Friday, July 27, 2001

by: Michael Wilkey

A growing problem today in our society comes from individuals, many of whom are liberals, socialists, and communists, who believe that a central government should control every part of our economy, our markets, and our freedom. One of the major issues that these "Nanny State Elitists" want to control is the healthcare system in this country. From the "Hillary Care" nonsense of the early 1990's to the current debate over a Patients' Bill of Rights, these individuals attempt to sale the notion that the government is the best handler of healthcare in this nation. In my opinion, they are dead wrong. A simple look at "government controlled healthcare" around the world proves this. In Canada, a country that supporters of a Patients' Bill of Rights point to as a "success", (according to the Cardiac Care Network of Ontario), more than 1,500 patients are on a waiting list at any given time during the year. In Great Britain, according to James Frogue of the Heritage Foundation and media accounts, more than 1.3 million British patients were on waiting lists for care in 1998. These numbers mean that with meddlesome regulations, it creates long waiting lists and horrible care.

Liberals and others point to the number that 42 million Americans go without health insurance at any given time in the U.S. every year. They never tell you, however, that many of the individuals who go without health insurance are in that predicament, because of government intervention in the healthcare business. First, many small business owners are hurt by high overhead costs, high taxation, and burdensome regulations; so many small business owners cannot afford health insurance. According to Frogue, this could be avoided simply by allowing small business owners in the same line of work (restaurant owners, gas station owners, factory owners) in a town, county, or state to pool their resources and buy insurance, thus lowering the cost. Second, we need to expand tax credits and medical savings accounts, for everyone. Frogue again points out that a study by the University of Pennsylvania's Wharton School of Business concluded that a tax credit equal to 50 percent of premiums would reduce the 42 million number in half. Third, we need to allow individuals to save and make tax-free or tax deferred payments to their insurance company. This would allow families, especially with special needs children or a critical situation, to save and put money aside for an operation, chemotherapy, or any other health procedure. Finally, we need tort reform right now. Tort reform will protect insurance providers, consumers, and small business owners from having to face ridiculous lawsuits and outrageous settlements. As I stated in an earlier column, the current Patients' Bill of Rights bill will open the floodgates for reduced services by insurance companies and increased premiums for consumers.
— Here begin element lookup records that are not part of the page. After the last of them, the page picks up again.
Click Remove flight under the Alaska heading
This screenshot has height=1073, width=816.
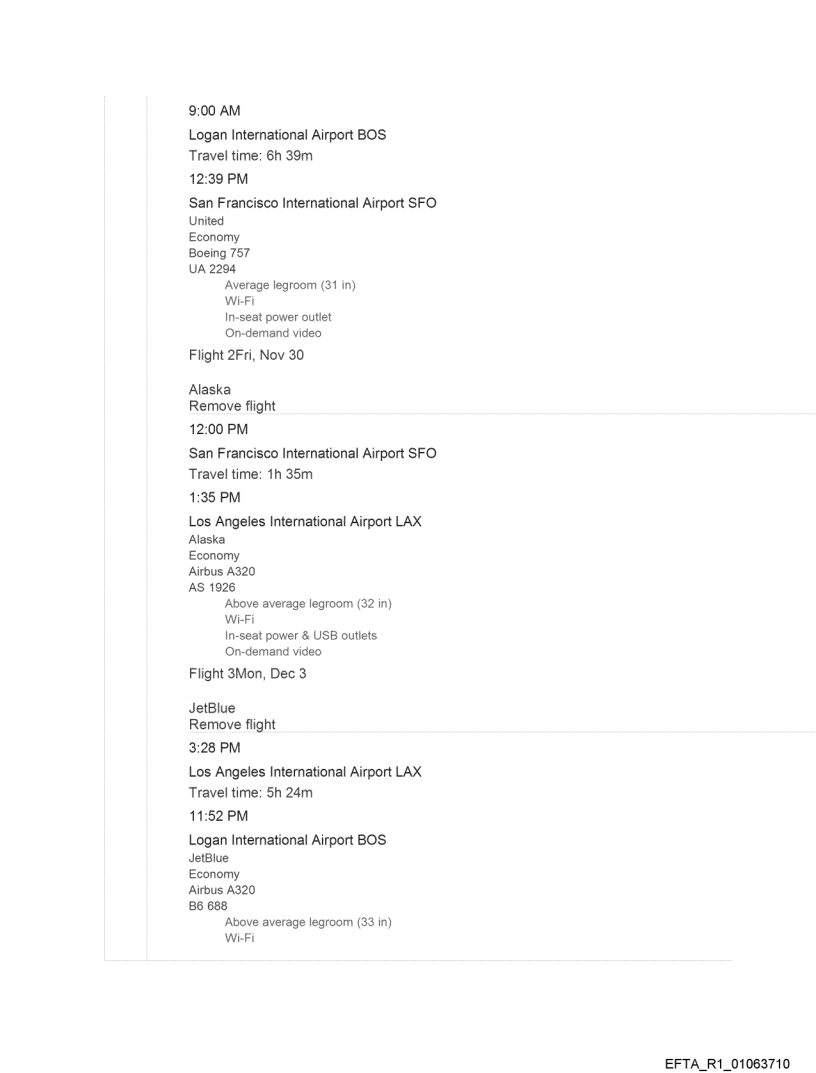pyautogui.click(x=232, y=406)
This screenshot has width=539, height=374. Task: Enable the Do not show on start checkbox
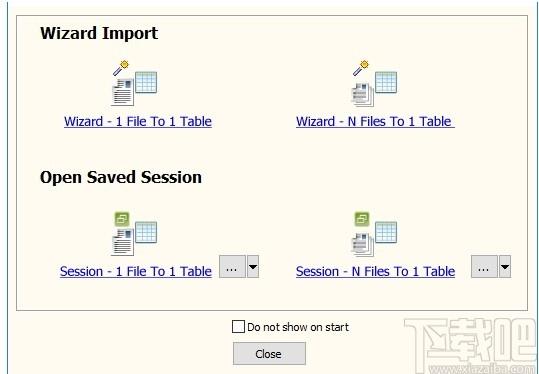click(x=238, y=327)
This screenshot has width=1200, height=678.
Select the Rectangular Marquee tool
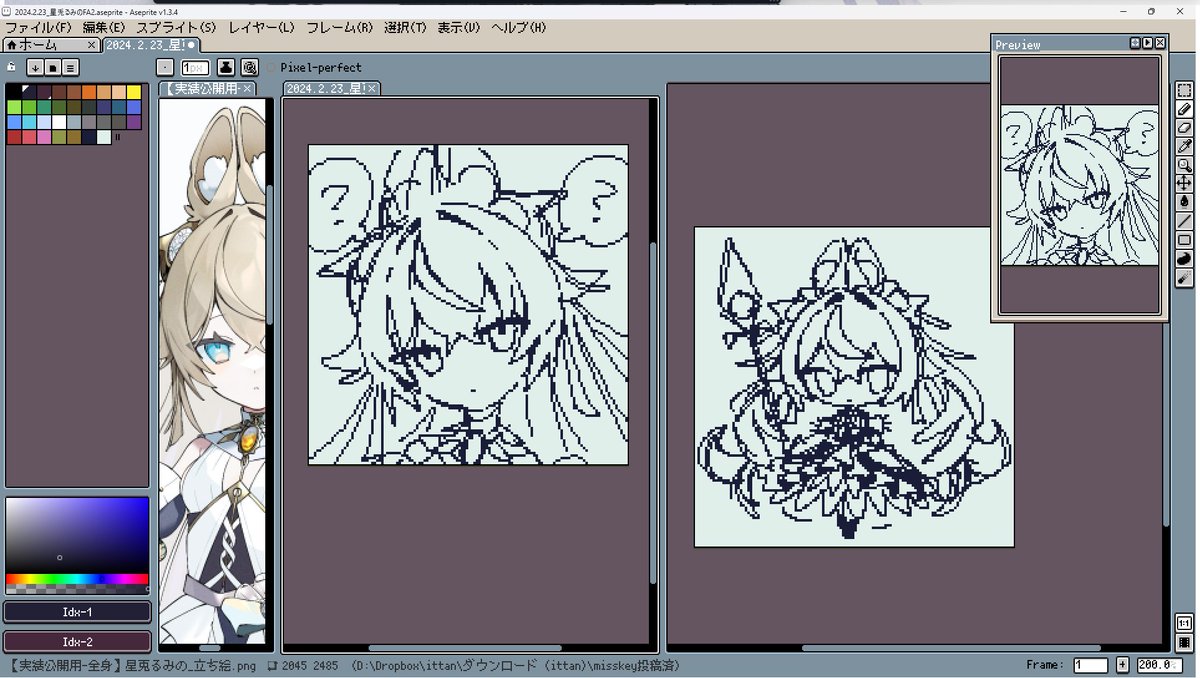1183,92
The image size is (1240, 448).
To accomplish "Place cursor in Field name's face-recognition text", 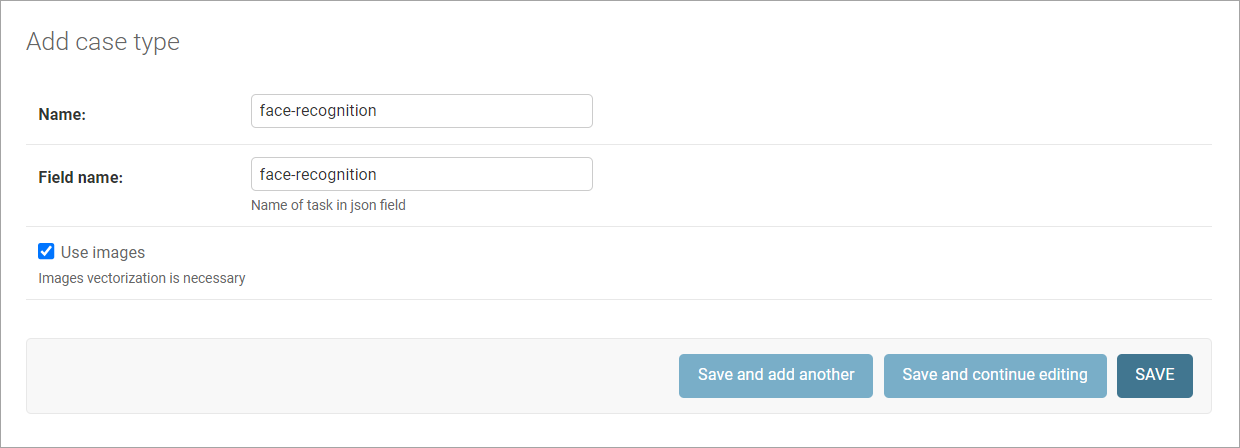I will coord(318,174).
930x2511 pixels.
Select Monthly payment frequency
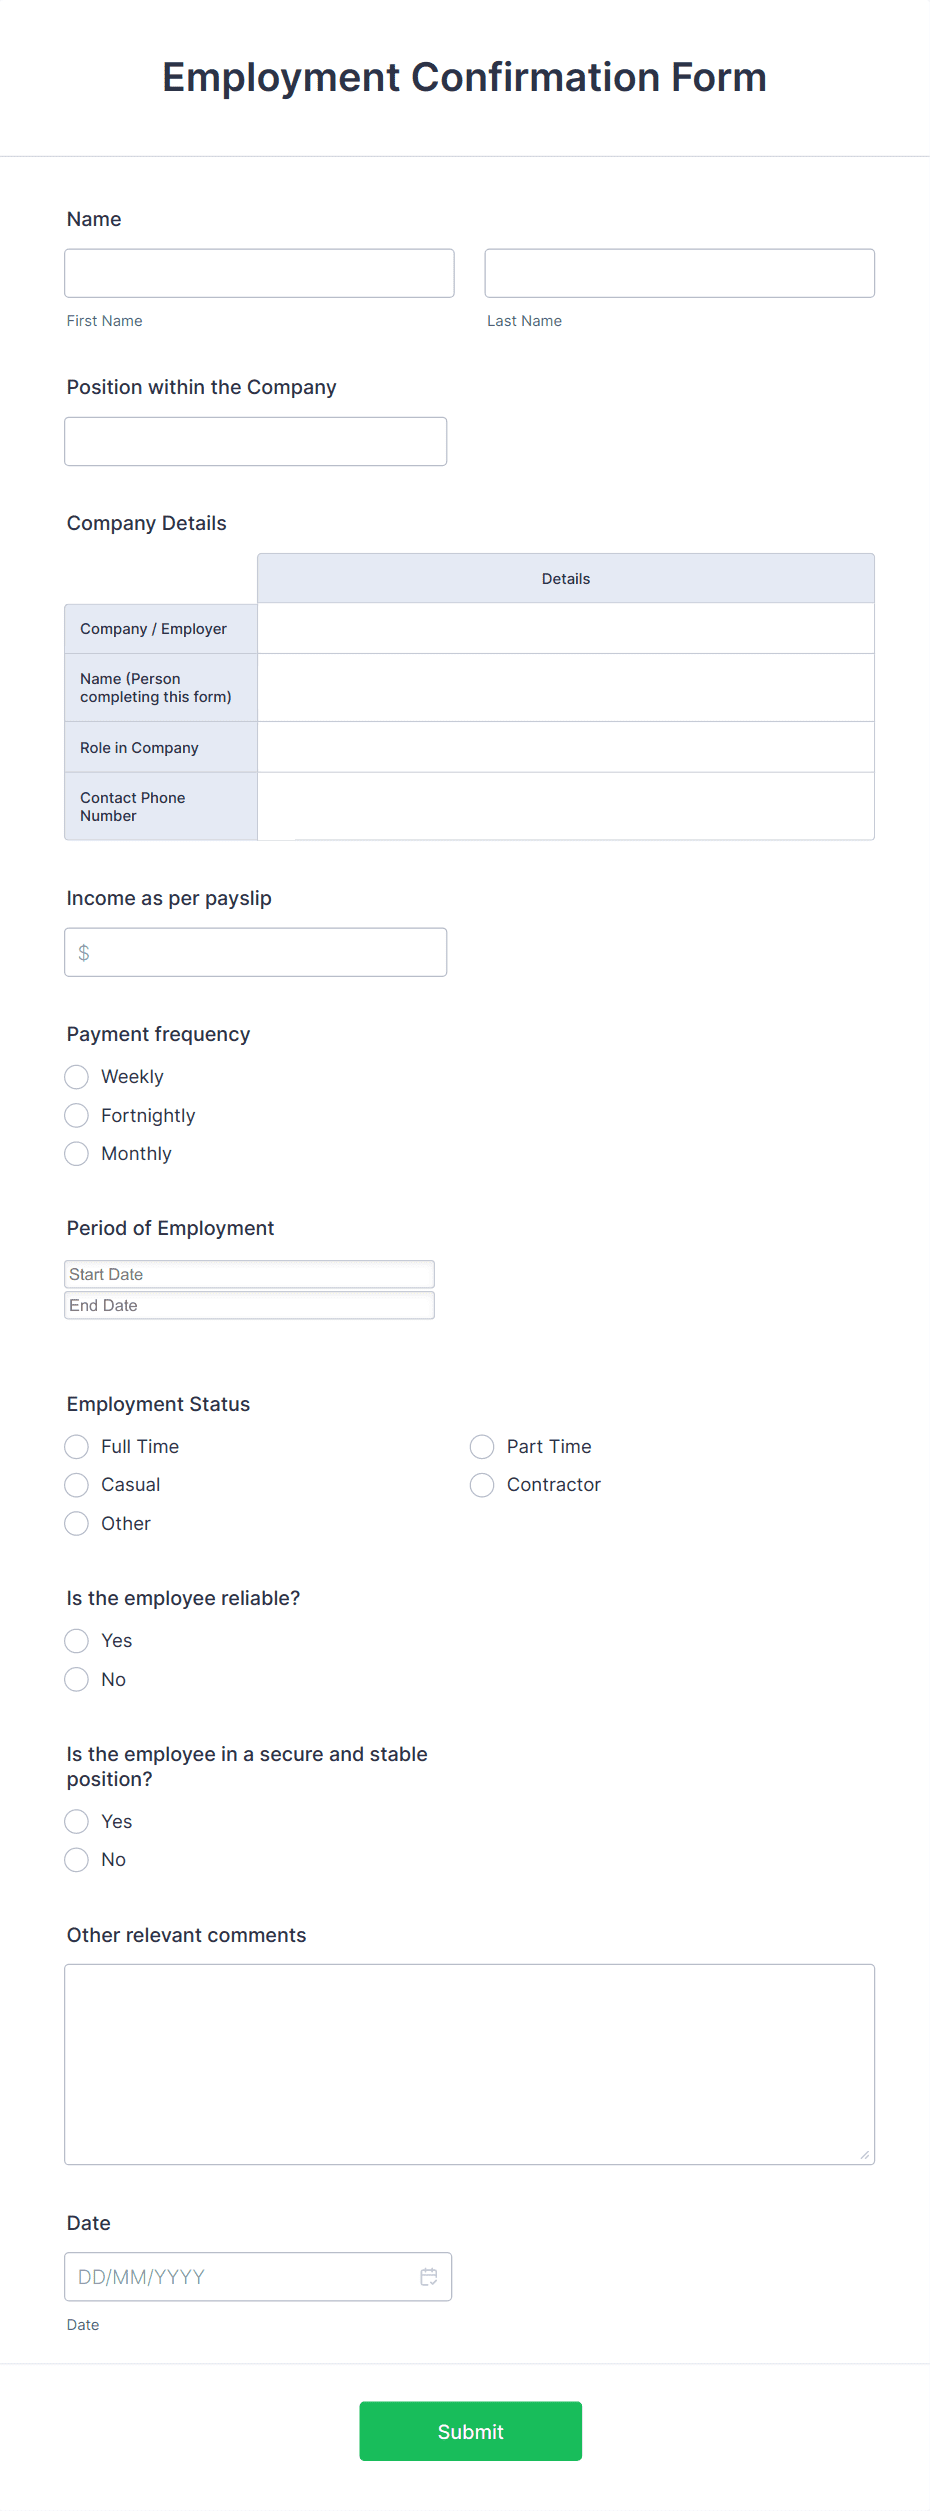click(x=76, y=1153)
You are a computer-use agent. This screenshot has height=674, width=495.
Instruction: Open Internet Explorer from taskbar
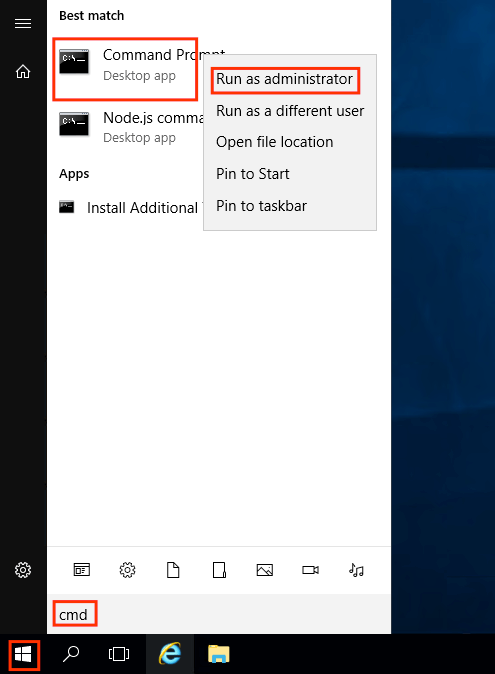coord(170,654)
The debate over healthcare is a debate where ideas and the free market system should prevail. This debate is not about scaring senior citizens, running ads on television stating that one political party wants little old ladies to eat Alpo, or making a "Boogy Man" out of the insurance industry. This debate is about being honest with people, something foreign with liberals in Washington for 60 years.

Correction: In last week's column, a word was used to precede the name of the current Governor of Arkansas, Mike Huckabee, and the former governor of this state, Jim Guy Tucker. That word was inadvertedly placed into the column, as part of an editing mistake, that appeared only after the column was written. Again, I apologize to the current Governor, the former governor, their families, and anyone else who may have seen the mistake.